For interest’s sake, I asked Gianina and a Friend of hers- and dancing partner- Carla, to debunk some of the stereotypes that people often have about dancers. For one, dancers aren’t always as bitchy as they are believed to be. Gianina and Carla recall having met some of the most beautiful people in their dance studio and how they are all so supportive and close knit. Gianina points out that some of the more “bitchy” dancers have helped her not only to grow, but also to build a thick skin and an everlasting resilience.

Carla adds another stereotype: “People assume that you’re not supposed to eat or anything.” So we now know that dancers do actually eat and Gianina points out that food is one of her passions, and so, something she could never go without. I find it interesting to point out these stereotypes because it’s important to realise that while dancers share a similar passion, they are still individuals, with their own unique experiences.

I managed to learn a lot from the girls but I really love how they both think about dance as a thing that’s not all consuming. “[Dance] is not my whole life,” Gianina says, “It’s just an element of who I am. I am not ‘a dancer’, dancing is something that I do.” I appreciate this humble approach because there is so much truth in it: that as an artist, your art is just an element of who you are, not something that is all defining.
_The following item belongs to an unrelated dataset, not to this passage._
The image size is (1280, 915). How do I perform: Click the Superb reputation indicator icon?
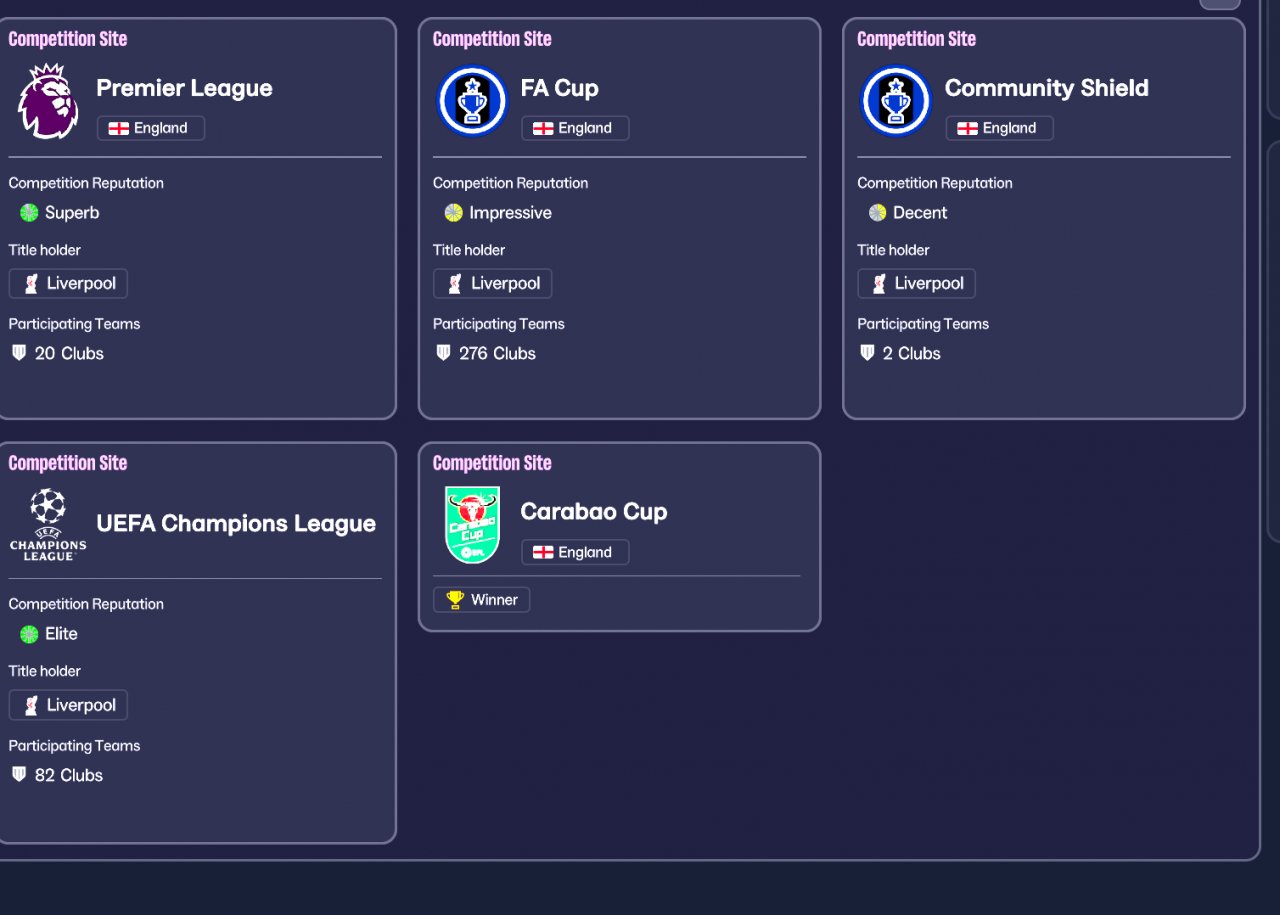29,213
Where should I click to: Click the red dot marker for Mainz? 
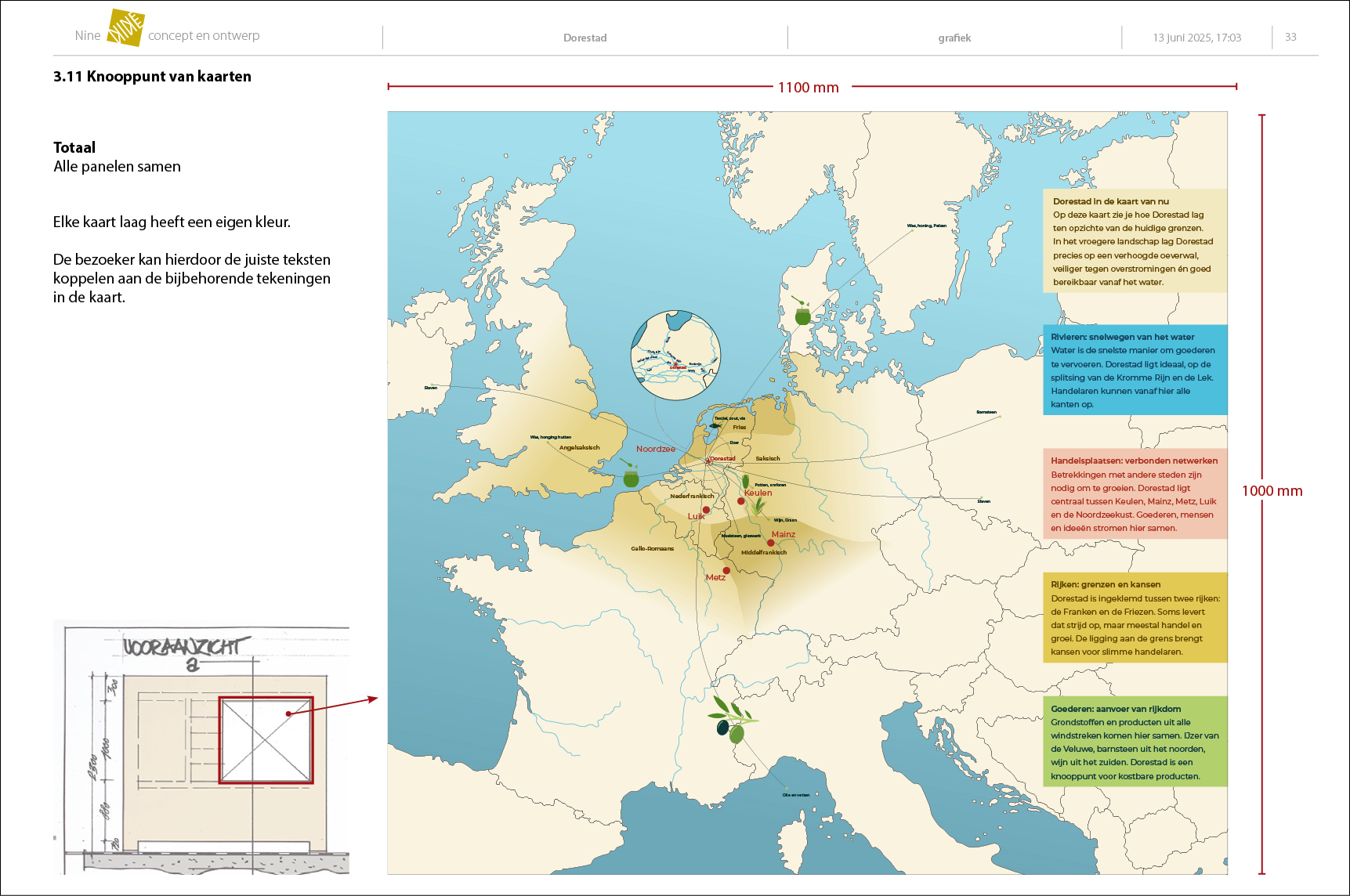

Before they left I asked the girls to share some final thoughts with me, some inspiration and “words of wisdom”- for lack of a better phrase. They chuckle slightly at my clichéd end of interview question. They pause before saying how dance boils down to just going out and doing it. Gianina marks the importance of how although dance is a highly technical thing, it’s not all about the technique, it is also about just letting yourself go and being able to perform rather than just doing a series of steps. “Dancing is like anything” she states, “If you actually put your head down and if you’re determined– if you work really hard at it, you can be phenomenal.”